→ **What is expected**
For the entries below, count the lines containing "screenshot" and give only that number.
Start of Records provided
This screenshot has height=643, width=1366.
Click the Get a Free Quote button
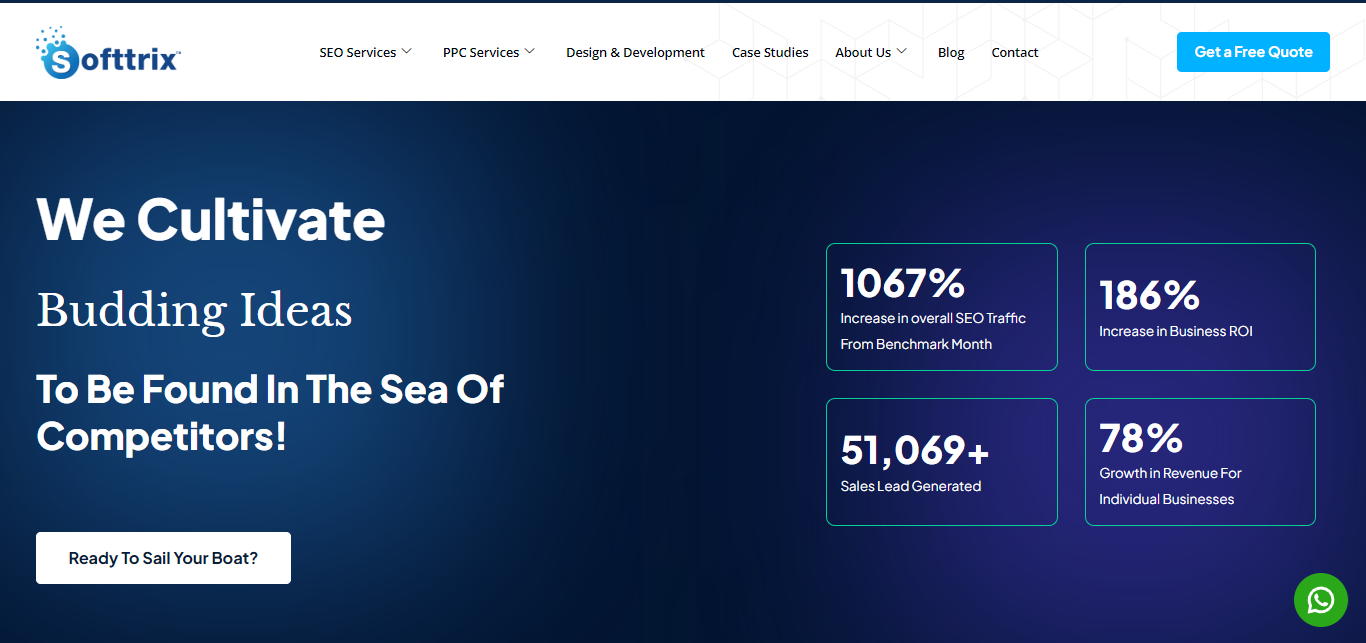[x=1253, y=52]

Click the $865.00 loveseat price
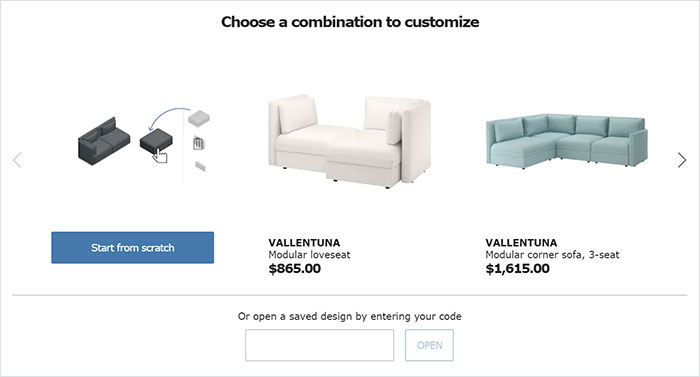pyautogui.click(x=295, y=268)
End of Records provided
Start of Records provided
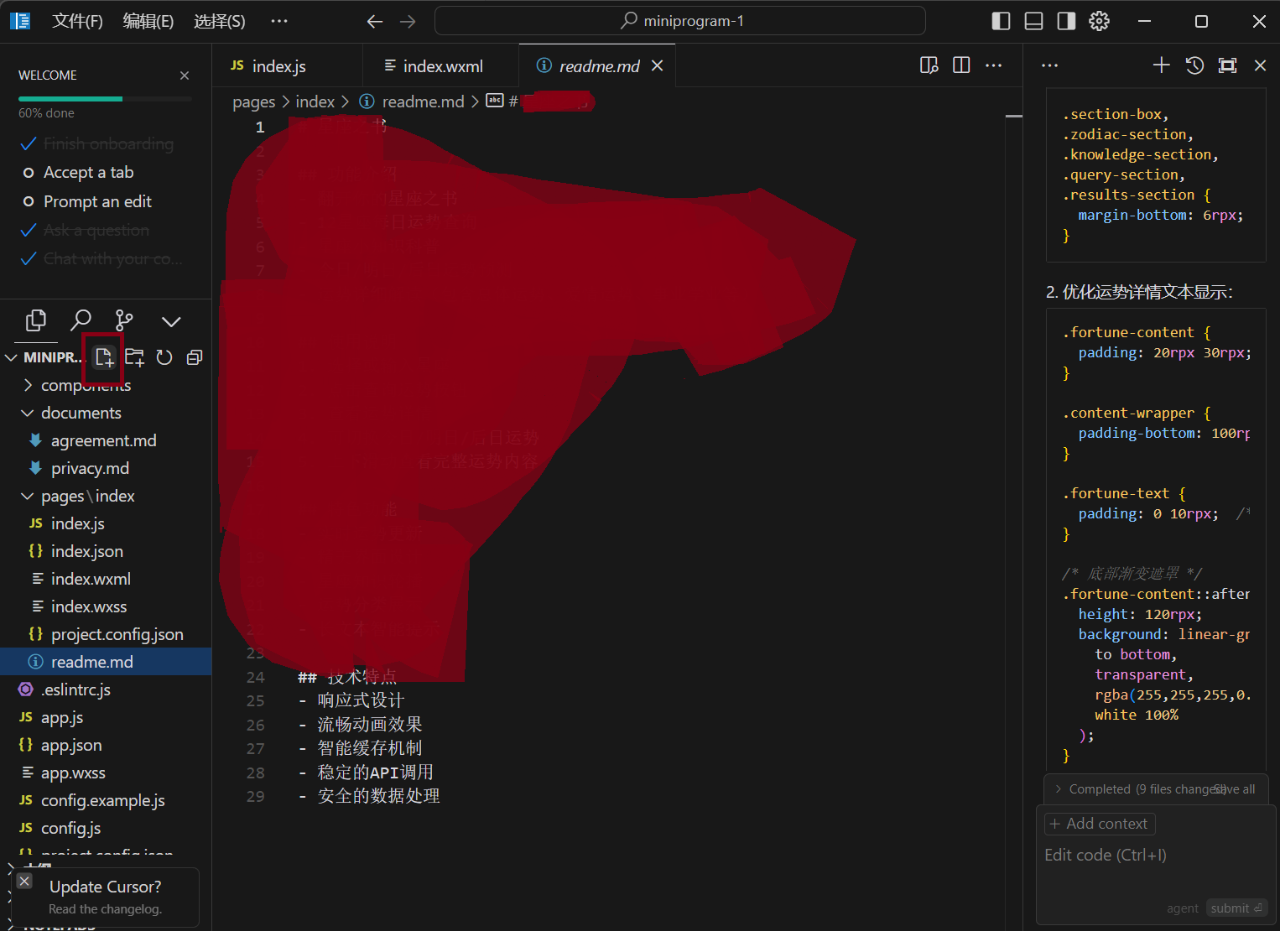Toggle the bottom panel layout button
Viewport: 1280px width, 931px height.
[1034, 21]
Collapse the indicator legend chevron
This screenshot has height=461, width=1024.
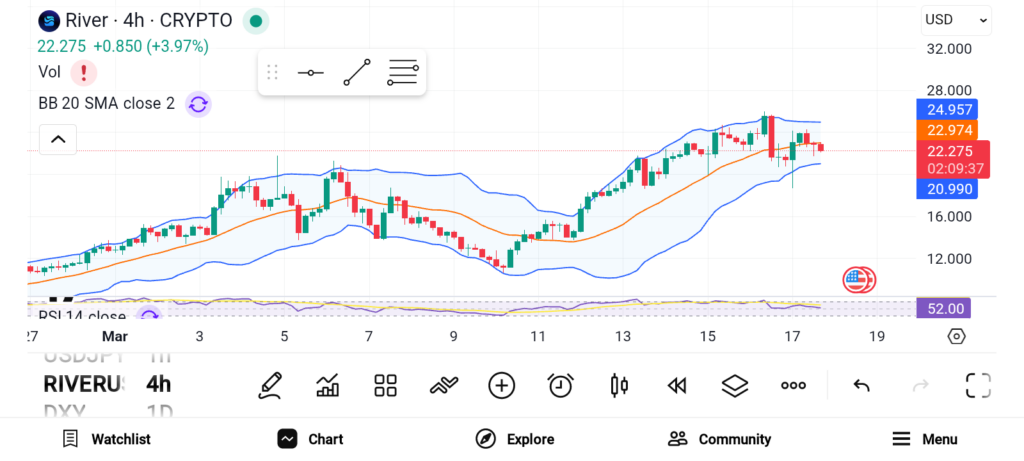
End of Records provided
Start of Records provided
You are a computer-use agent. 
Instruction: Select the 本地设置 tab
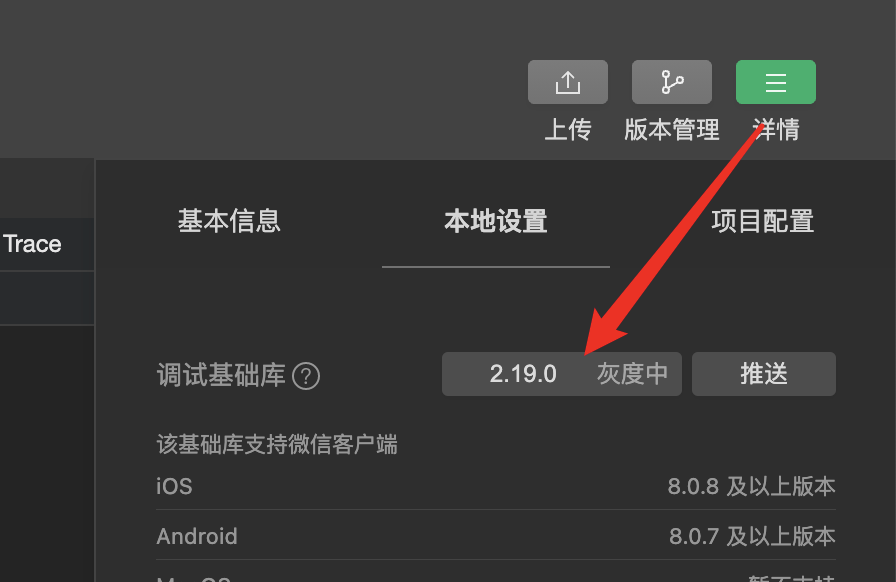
End of Records provided
→ **Response to this exercise**
2